The calculated in vitro irritancy score (IVIS ) was 0.0.

Negative and positive controls gave the expected results. The test is therefore considered as valid.

Any other information on results incl. tables

Assessment of ocular corrosion/irritation bovine corneal opacity/permeability (BCOP) assay.

Treatment code Pre-test corna number Basal opacity Mean group basal opacity
N1 10 0 0.00
N2 6 0
N3 9 0
P1 2 1 0.00
P2 5 0
P3 7 0
A1 1 1 0.00
A2 4 0
A3 8 0

Mean of basal opacity: 0.00; the mean refers to the total number of selected pre-test corn

The IVIS cut-off values for identifying test chemicals as inducing serious eye damage (UN GHS Category 1) and test chemicals not requiring classification for eye irritation or serious eye damage (UN GHS No Category) are:

- IVIS ≤ 3 –No Classification(UN GHS)

- IVIS > 3; ≤ 55 – No prediction can be made

- IVIS > 55 –Category 1(UN GHS)

Applicant's summary and conclusion

Interpretation of results:
not irritating
Remarks:
Migrated information Criteria used for interpretation of results: EU
Conclusions:
Calculated in vitro irritancy score (IVIS ) = 0.0.
No relevant increases in opacity or permeability values were recorded after treatment with the test item, when compared to those of negative control.
Executive summary:

Method

The potential of the test item to cause corrosion/severe irritation by using the Bovine Corneal Opacity and Permeability (BCOP) assay was examined, in agreement with OECD Guideline no. 437 and the Guidance Document OECD series on testing and assessment no. 160.

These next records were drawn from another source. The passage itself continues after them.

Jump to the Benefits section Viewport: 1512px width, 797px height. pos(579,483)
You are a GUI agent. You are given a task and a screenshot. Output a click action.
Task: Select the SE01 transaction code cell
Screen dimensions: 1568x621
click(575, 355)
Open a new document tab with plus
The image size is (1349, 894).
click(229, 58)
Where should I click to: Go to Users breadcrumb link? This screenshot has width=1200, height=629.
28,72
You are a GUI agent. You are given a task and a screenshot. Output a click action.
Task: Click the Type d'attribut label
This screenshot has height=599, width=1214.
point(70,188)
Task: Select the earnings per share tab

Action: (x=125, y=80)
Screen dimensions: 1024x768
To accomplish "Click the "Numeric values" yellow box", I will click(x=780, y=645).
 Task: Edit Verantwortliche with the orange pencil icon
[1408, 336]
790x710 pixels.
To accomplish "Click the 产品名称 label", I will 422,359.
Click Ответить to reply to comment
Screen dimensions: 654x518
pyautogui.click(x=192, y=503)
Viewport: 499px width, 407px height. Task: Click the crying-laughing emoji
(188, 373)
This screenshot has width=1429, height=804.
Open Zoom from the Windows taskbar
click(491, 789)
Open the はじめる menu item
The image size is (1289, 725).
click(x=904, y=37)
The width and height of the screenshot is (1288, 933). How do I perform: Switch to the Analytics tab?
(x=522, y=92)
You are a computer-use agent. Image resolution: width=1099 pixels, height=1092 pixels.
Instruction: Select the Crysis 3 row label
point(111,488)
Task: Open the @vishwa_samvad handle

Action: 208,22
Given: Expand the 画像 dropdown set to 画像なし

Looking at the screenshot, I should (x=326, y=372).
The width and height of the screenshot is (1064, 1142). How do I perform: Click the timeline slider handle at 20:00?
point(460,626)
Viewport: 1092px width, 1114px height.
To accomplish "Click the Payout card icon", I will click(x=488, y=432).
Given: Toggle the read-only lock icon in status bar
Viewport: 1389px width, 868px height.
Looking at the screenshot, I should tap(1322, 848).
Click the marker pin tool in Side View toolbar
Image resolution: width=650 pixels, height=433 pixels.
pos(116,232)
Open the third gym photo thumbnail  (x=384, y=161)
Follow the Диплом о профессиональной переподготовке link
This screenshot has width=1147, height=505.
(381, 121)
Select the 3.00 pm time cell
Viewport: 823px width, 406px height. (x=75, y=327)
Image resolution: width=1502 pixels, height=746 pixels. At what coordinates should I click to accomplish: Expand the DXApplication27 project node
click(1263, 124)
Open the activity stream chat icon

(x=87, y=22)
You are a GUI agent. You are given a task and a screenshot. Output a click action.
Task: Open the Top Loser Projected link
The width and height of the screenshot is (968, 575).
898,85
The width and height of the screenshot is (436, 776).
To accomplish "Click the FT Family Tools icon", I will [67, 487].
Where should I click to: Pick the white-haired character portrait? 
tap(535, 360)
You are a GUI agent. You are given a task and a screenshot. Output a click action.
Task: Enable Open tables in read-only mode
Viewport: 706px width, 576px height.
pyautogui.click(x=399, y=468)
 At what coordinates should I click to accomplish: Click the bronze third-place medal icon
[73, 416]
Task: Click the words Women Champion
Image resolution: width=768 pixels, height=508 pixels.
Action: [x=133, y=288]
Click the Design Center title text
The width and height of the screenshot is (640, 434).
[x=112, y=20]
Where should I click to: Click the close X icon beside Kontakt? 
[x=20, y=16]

The test item, a non surfactant powder, was dissolved at 20 % (w/v) in physiological saline and tested on the epithelial surface of three idoneous bovine corneas, for an exposure period of 4 hours.

Observations

The opacity of two of the treated corneas, detected with an opacimeter at the end of the test item exposure period, was 0.0; residual test item was observed on the surface of the third replicate thus the opacity value obtained (18) was not considered reliable. This was confirmed by macroscopic observation, where no alterations of corneas surfaces were noted. After the determination of opacity, the epithelial surface was treated with a 0.5 % solution of sodium fluorescein in DPBS for approximately 90 minutes to investigate alteration in cornea permeability. The mean value of permeability (OD490) of the corneas treated with the test item was 0.0022. The calculated in vitro irritancy score (IVIS) of the test item was 0.0.

Positive and negative controls [a 20 % (w/v) Imidazole solution in physiological saline and physiological saline alone, respectively] were concurrently tested in similar conditions and gave the expected results.

Result

According to the OECD Guideline no. 437, the test item can be classified as Not irritant.